=== QUOTED TEXT ===

Explainable Hiring Models With Cat Boost and Shap

Building Explainable Hiring Models with CatBoost and SHAP #

Authors: Amir Nigmatullin ( am.nigmatullin@innopolis.university) and Nurislam Zinnatullin ( n.zinnatullin@innopolis.university)


1. Introduction #

Explainable Artificial Intelligence (XAI) has become a fundamental area of AI research, striving to improve the transparency and interpretability of machine learning models. Understanding how AI systems make decisions is crucial for fostering trust, ensuring accountability, and mitigating potential risks.

In this post, we focus on the application of AI in hiring decisions, where biased models can lead to significant legal and ethical challenges, as well as financial losses in the future. By leveraging the expertise of HR specialists, we can train a model that aligns with their decision-making processes. To enhance interpretability, we propose using SHAP (Shapley Additive Explanations) to estimate the factors influencing predictions. Specifically, we will explore the use of the CatBoost classifier to ensure accurate and explainable hiring decisions


2. CatBoost: Architecture and Advantages #

CatBoost, a state-of-the-art algorithm developed by Yandex, is a powerful solution for efficient and accurate machine learning tasks, including classification and regression. With its innovative Ordered Boosting technique, CatBoost enhances predictive performance by leveraging decision trees effectively.

===

### JOB A
Quote the hiring-models post from "Authors: Amir Nigmatullin" through "mitigating potential risks.".
### JOB B
Based on the hiring-models post, say yes or no to each statement and quote the words that decide it: (i) CatBoost was developed by Yandex. (ii) The post proposes LIME to estimate the factors influencing predictions. (iii) CatBoost is limited to classification tasks.

=== EXTRACTED RECORDS ===

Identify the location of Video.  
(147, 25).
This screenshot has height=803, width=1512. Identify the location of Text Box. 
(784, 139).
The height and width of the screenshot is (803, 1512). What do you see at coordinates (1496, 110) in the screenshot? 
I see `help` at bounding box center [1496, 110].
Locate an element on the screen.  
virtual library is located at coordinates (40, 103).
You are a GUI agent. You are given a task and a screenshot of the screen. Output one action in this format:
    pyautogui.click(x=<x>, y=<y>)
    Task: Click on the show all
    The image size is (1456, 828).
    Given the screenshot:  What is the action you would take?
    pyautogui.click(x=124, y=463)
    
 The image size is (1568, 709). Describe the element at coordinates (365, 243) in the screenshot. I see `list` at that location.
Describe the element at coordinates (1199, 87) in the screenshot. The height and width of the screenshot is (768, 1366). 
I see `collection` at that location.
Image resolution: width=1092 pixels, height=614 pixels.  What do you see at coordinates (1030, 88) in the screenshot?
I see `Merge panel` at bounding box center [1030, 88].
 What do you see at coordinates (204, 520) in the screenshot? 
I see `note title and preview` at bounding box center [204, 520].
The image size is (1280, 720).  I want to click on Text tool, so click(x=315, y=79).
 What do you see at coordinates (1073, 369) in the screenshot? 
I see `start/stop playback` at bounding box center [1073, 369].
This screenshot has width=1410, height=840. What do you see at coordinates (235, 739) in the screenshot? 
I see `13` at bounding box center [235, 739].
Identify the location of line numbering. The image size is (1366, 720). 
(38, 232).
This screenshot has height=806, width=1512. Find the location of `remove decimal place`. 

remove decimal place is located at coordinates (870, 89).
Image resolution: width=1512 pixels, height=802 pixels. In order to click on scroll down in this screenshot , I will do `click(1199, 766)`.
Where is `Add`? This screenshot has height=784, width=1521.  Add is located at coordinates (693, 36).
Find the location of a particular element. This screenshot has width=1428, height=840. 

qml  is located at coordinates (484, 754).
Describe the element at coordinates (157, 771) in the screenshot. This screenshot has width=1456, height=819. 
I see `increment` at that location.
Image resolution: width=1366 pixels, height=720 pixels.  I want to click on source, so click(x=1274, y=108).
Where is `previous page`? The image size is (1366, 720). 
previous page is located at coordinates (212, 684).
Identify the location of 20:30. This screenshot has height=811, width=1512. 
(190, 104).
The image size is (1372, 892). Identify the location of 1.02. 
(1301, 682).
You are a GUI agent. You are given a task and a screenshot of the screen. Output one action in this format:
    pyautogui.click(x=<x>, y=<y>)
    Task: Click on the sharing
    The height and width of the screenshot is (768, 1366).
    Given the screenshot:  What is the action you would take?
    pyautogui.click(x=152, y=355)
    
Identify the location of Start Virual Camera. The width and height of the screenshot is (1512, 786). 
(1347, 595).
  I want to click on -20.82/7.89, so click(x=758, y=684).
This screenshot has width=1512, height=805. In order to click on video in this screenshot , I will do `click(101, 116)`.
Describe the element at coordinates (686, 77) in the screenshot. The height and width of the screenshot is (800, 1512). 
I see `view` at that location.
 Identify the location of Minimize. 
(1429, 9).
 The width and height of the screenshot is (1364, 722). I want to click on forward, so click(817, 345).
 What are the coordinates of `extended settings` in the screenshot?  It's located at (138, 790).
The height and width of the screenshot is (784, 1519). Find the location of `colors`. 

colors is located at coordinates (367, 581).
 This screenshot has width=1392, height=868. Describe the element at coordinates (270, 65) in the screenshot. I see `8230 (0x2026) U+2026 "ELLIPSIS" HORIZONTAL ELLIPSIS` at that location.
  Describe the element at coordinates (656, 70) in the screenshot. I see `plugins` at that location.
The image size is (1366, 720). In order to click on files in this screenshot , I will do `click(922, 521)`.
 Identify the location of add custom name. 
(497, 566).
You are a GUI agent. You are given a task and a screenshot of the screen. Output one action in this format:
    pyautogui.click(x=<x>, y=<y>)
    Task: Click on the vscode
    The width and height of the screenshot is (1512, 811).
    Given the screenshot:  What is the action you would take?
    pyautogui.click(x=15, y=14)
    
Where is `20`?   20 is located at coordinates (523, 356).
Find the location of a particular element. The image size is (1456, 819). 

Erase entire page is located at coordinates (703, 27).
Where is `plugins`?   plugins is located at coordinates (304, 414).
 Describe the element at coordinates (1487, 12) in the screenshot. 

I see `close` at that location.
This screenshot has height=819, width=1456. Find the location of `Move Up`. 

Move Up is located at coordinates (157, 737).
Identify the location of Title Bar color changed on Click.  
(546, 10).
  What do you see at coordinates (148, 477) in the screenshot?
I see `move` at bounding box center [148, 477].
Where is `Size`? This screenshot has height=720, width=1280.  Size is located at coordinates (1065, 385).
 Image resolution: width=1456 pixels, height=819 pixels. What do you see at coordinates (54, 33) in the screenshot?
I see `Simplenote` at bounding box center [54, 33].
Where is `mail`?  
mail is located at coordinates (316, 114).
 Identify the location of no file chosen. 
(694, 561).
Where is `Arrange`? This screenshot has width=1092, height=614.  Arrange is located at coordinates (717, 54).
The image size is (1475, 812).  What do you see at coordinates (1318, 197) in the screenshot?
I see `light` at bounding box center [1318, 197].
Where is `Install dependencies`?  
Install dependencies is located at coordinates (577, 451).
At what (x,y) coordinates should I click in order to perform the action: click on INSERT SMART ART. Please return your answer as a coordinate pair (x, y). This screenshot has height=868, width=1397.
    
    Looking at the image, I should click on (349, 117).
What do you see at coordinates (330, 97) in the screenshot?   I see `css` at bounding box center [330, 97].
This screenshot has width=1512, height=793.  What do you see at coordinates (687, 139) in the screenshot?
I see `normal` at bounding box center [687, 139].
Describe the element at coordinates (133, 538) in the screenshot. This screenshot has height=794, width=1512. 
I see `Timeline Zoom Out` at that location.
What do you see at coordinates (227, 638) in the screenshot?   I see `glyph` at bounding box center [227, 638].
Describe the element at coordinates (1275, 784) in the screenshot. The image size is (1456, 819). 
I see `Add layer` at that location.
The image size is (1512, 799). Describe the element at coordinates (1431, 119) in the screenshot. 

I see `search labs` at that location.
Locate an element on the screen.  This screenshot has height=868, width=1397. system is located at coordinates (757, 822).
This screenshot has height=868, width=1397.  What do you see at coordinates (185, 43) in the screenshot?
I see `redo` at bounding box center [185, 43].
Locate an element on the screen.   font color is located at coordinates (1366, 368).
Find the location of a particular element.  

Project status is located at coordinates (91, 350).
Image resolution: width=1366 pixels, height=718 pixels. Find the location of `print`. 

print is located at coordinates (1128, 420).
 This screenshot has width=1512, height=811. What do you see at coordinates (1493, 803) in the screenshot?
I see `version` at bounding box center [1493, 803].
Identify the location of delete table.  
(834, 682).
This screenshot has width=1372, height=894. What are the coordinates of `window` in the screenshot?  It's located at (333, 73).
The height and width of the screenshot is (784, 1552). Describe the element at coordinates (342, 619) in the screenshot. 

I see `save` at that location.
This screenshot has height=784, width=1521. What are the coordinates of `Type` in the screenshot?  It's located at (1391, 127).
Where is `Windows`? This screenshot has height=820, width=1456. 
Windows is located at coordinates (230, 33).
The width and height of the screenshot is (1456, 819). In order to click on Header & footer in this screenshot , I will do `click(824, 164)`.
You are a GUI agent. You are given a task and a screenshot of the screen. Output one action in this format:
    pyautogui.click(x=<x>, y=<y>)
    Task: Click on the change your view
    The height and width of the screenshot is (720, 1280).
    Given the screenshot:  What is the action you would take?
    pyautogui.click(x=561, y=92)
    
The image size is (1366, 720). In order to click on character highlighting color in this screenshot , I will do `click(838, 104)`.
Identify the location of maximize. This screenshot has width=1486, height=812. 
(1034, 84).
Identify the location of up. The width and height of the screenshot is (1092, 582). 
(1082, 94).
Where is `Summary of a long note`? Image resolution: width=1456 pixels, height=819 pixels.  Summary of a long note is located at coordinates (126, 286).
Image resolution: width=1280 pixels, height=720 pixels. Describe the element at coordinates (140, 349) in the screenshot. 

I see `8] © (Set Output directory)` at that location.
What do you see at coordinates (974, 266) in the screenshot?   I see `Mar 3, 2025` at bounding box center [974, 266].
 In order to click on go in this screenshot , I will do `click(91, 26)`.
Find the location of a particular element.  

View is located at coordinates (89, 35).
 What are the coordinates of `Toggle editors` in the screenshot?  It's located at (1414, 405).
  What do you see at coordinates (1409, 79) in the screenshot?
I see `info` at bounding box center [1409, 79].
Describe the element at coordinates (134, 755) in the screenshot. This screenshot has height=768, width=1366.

===

### SOLUTION A
Authors: Amir Nigmatullin ( am.nigmatullin@innopolis.university) and Nurislam Zinnatullin ( n.zinnatullin@innopolis.university)


1. Introduction #

Explainable Artificial Intelligence (XAI) has become a fundamental area of AI research, striving to improve the transparency and interpretability of machine learning models. Understanding how AI systems make decisions is crucial for fostering trust, ensuring accountability, and mitigating potential risks.

### SOLUTION B
(i) Yes: "CatBoost, a state-of-the-art algorithm developed by Yandex"
(ii) No: "we propose using SHAP (Shapley Additive Explanations) to estimate the factors influencing predictions"
(iii) No: "for efficient and accurate machine learning tasks, including classification and regression"